## How to generate random numbers in Stata

**Overview**

I describe how to generate random numbers and discuss some features added in Stata 14. In particular, Stata 14 includes a new default random-number generator (RNG) called the Mersenne Twister (Matsumoto and Nishimura 1998), a new function that generates random integers, the ability to generate random numbers from an interval, and several new functions that generate random variates from nonuniform distributions.

**Random numbers from the uniform distribution**

In the example below, we use **runiform()** to create a simulated dataset with 10,000 observations on a (0,1)-uniform variable. Prior to using **runiform()**, we set the seed so that the results are reproducible.

. set obs 10000 number of observations (_N) was 0, now 10,000 . set seed 98034 . generate u1 = runiform()

The mean of a (0,1)-uniform is .5, and the standard deviation is \(\sqrt{1/12}\approx .289\). The estimates from the simulated data reported in the output below are close to the true values.

summarize u1 Variable | Obs Mean Std. Dev. Min Max -------------+--------------------------------------------------------- u1 | 10,000 .5004244 .2865088 .0000502 .999969

To draw uniform variates over (a, b) instead of over (0, 1), we specify **runiform(a, b)**. In the example below, we draw uniform variates over (1, 2) and then estimate the mean and the standard deviation, which we could compare with their theoretical values of 1.5 and \(\sqrt{(1/12)} \approx .289\).

. generate u2 = runiform(1, 2) . summarize u2 Variable | Obs Mean Std. Dev. Min Max -------------+--------------------------------------------------------- u2 | 10,000 1.495698 .2887136 1.000088 1.999899

To draw integers uniformly over {a, a+1, …, b}, we specify **runiformint(a, b)**. In the example below, we draw integers uniformly over {0, 1, …, 100} and then estimate the mean and the standard deviation, which we could compare with their theoretical values of 50 and \(\sqrt{(101^2-1)/12}\approx 29.155\).

. generate u3 = runiformint(0, 100) . summarize u3 Variable | Obs Mean Std. Dev. Min Max -------------+--------------------------------------------------------- u3 | 10,000 49.9804 29.19094 0 100

**Set the seed and make results reproducible**

We use **set seed** *#* to obtain the same random numbers, which makes the subsequent results reproducible. RNGs come from a recursive formula. The “random” numbers produced are actually deterministic, but they appear to be random.

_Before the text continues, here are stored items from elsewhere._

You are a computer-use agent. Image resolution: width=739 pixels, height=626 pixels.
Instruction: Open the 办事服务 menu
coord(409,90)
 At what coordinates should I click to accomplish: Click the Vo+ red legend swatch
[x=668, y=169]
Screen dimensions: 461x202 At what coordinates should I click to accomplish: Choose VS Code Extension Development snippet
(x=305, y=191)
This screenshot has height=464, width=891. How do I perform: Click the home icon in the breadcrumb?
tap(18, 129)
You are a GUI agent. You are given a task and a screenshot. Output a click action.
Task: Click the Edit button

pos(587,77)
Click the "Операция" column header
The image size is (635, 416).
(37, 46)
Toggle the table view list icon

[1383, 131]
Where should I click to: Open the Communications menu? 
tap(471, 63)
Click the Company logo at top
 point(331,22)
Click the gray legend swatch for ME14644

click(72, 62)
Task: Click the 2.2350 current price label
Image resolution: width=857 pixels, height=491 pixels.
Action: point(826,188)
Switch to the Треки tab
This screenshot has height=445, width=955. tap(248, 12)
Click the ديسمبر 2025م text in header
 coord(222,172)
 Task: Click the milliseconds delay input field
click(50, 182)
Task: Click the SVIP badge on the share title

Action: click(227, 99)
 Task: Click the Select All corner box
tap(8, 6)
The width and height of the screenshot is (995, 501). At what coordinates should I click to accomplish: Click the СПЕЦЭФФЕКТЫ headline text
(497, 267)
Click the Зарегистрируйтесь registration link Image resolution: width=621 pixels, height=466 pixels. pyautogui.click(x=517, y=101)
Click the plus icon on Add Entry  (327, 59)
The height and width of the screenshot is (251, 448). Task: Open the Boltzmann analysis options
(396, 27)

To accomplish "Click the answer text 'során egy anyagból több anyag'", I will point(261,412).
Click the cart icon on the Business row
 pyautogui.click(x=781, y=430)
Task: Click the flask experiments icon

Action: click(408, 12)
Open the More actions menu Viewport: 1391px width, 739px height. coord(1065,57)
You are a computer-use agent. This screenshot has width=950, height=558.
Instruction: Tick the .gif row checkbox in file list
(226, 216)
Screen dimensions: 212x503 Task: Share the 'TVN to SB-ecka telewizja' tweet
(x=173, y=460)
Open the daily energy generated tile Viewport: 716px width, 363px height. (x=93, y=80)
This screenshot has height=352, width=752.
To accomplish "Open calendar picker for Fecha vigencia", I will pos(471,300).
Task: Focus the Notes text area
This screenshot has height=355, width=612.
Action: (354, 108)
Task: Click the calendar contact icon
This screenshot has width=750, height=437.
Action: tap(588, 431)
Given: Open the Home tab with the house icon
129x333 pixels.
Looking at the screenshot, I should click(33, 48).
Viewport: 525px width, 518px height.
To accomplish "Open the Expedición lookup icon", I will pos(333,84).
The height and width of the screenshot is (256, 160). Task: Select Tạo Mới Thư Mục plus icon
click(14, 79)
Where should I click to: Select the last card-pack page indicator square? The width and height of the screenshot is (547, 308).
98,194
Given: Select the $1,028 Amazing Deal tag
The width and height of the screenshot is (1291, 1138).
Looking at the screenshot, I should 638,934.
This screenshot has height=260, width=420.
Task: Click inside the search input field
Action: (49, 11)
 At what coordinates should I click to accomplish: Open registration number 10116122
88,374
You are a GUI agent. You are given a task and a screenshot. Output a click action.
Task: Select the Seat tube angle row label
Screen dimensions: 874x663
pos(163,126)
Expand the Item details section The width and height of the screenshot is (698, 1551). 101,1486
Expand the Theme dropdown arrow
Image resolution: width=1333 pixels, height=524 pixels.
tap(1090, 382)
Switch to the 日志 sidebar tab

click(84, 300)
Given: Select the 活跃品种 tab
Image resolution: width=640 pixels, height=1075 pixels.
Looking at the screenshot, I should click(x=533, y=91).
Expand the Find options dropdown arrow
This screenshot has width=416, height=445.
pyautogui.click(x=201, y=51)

Setting the seed specifies a starting place for the recursion, which causes the random numbers to be the same, as in the example below.

. drop _all . set obs 6 number of observations (_N) was 0, now 6 . set seed 12345 . generate x = runiform() . set seed 12345 . generate y = runiform() . list x y +---------------------+ | x y | |---------------------| 1. | .3576297 .3576297 | 2. | .4004426 .4004426 | 3. | .6893833 .6893833 | 4. | .5597356 .5597356 | 5. | .5744513 .5744513 | |---------------------| 6. | .2076905 .2076905 | +---------------------+

Every time Stata is launched, the seed is set to 123456789.

After generating \(N\) random numbers, the RNG wraps around and starts generating the same sequence all over again. \(N\) is called the *period* of the RNG. Larger periods are better because we get more random numbers before the sequence wraps. The period of Mersenne Twister is \(2^{19937}-1\), which is huge. Large periods are important when performing complicated simulation studies.

In Stata, the seed is a positive integer (between 0 and \(2^{31}-1\)) that Stata maps onto the state of the RNG. The state of an RNG corresponds to a spot in the sequence. The mapping is not one to one because there are more states than seeds. If you want to pick up where you left off in the sequence, you need to restore the state, as in the example below.

drop _all . set obs 3 number of observations (_N) was 0, now 3 . set seed 12345 . generate x = runiform() . local state `c(rngstate)' . generate y = runiform() . set rngstate `state' . generate z = runiform() . list +--------------------------------+ | x y z | |--------------------------------| 1. | .3576297 .5597356 .5597356 | 2. | .4004426 .5744513 .5744513 | 3. | .6893833 .2076905 .2076905 | +--------------------------------+

After dropping the data and setting the number of observations to 3, we use **generate** to put random variates in **x**, store the state of the RNG in the local macro **state**, and then put random numbers in **y**. Next, we use **set rngstate** to restore the state to what it was before we generated **y**, and then we generate **z**. The random numbers in **z** are the same as those in **y** because restoring the state caused Stata to start at the same place in the sequence as before we generated **y**. See Programming an estimation command in Stata: Where to store your stuff for an introduction to local macros.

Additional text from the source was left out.